*** Source text ***

A traditional word embedding denotes the individual word in relation to all the other words in the entire corpus (vocabulary). It encodes the dictionary meaning of the word. A contextualized word embedding denotes the word in relation to its context. It is the meaning of the word (token), as it is used in a particular context.
Operationally, a trained Word2Vec model can be thought of as a lookup table. Each word is mapped to a static embedding vector. In contrast, transformer based models can be thought of as a set of matrices or weight vectors.
The training process optimizes the value of these matrices. These matrices are then used to explicitly compute the embedding vector of each token based on the given input sentence. So, the same token, as part of different input sentences (sequences), will have different embedding vectors.
The BERT Model In Practice This section illustrates contextual word embeddings by showing that:
The same word used in similar contexts has the same meaning. When used in different contexts, the same word can have different meanings. The same word used in different contexts is represented using different vectors. Embeddings of a word used in similar contexts have a high similarity score. Conversely, embeddings of a word used in different contexts have a low score. To do this, this example uses the word “train” in different contexts, with different meanings.
To start with, declare a few example sentences, each featuring the same word, “train”, with different meanings:
sentence1 = 'I want to train to run in the New York marathon.'
sentence2 = 'I am sitting in the running train.'
sentence3 = 'The train is running late today.'
BERT is a transformer based language model. It generates contextual embeddings. As it is an older model predating the likes of OpenAI and Mistral, it is a good learning tool for word embeddings.
To try BERT in Python, import the prerequisite packages:
from transformers import AutoTokenizer, AutoModel
tokenizer = AutoTokenizer.from_pretrained('bert-base-cased')
model = AutoModel.from_pretrained('bert-base-cased', output_hidden_states=True).eval()

*** End of Source text ***

-- About this exercise --
According to the text on word embeddings, how can a trained Word2Vec model be thought of operationally? You will not need the entries.

*** Source information ***

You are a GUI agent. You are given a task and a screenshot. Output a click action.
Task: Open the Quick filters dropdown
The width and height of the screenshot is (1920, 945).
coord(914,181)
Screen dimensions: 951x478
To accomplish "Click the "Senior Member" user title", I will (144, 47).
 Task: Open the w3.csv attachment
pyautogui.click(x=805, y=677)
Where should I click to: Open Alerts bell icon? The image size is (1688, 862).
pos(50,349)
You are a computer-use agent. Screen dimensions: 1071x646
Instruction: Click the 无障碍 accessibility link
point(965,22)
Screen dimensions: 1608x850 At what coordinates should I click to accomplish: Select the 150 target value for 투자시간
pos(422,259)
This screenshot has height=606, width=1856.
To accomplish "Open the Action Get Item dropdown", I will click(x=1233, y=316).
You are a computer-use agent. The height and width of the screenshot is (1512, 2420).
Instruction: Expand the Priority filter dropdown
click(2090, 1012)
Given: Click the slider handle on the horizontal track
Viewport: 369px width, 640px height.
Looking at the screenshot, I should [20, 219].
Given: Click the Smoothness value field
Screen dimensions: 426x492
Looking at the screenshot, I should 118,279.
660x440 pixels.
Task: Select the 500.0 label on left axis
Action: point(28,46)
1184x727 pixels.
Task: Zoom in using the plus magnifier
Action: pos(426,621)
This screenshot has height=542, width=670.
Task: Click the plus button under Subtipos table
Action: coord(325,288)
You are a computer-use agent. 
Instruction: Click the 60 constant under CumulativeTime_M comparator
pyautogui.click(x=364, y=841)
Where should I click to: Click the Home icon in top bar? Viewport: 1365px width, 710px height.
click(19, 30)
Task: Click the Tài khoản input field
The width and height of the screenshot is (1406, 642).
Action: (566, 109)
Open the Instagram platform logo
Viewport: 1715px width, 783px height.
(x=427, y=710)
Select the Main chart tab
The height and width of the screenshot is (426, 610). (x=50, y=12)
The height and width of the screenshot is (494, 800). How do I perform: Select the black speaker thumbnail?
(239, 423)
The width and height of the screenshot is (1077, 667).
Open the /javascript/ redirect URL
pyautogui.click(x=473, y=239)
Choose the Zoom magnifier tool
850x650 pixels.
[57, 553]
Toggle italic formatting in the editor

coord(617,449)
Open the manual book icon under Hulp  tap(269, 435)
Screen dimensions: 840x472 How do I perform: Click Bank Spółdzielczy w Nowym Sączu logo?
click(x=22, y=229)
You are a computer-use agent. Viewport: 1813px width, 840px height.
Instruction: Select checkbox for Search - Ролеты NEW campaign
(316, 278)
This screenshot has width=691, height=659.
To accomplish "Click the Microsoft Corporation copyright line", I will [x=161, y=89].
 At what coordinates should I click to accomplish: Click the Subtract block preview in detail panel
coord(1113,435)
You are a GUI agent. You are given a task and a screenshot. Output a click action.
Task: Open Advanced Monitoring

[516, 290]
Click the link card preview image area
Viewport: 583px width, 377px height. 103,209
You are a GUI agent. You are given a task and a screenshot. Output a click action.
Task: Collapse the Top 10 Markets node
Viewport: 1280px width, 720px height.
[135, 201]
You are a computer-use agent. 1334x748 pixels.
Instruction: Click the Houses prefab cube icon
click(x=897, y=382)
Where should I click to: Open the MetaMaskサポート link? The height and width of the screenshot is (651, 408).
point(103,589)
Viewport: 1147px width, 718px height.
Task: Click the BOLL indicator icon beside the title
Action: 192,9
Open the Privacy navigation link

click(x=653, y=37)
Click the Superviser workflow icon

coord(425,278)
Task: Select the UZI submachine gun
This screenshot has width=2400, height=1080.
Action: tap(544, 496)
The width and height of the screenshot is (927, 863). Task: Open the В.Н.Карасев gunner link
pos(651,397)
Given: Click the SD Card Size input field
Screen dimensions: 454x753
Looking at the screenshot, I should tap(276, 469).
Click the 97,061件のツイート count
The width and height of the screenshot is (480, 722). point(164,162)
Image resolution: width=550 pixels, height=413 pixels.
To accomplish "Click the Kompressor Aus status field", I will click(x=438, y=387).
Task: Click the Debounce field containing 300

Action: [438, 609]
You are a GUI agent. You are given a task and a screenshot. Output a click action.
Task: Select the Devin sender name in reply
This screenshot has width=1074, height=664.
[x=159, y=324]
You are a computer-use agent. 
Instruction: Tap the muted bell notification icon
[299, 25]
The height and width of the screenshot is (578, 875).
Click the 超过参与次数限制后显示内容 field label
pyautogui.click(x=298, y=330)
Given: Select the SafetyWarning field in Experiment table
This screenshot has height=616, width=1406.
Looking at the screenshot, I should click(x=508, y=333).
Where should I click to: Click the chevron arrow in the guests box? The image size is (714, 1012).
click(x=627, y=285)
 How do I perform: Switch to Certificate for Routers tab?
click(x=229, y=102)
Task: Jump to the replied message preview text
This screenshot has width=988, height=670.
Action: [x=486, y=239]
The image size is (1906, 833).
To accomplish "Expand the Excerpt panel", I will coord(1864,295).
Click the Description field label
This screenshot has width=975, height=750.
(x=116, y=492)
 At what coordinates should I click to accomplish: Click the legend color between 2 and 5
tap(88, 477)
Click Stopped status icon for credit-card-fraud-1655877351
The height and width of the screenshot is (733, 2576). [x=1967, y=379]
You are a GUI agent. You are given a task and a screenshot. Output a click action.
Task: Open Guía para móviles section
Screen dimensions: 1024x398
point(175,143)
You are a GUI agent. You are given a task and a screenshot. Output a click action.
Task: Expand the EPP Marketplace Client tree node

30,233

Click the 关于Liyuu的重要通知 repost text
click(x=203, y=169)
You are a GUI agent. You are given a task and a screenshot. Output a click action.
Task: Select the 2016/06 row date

*** End of Source information ***

-- Expected answer --
As a lookup table in which each word is mapped to a static embedding vector.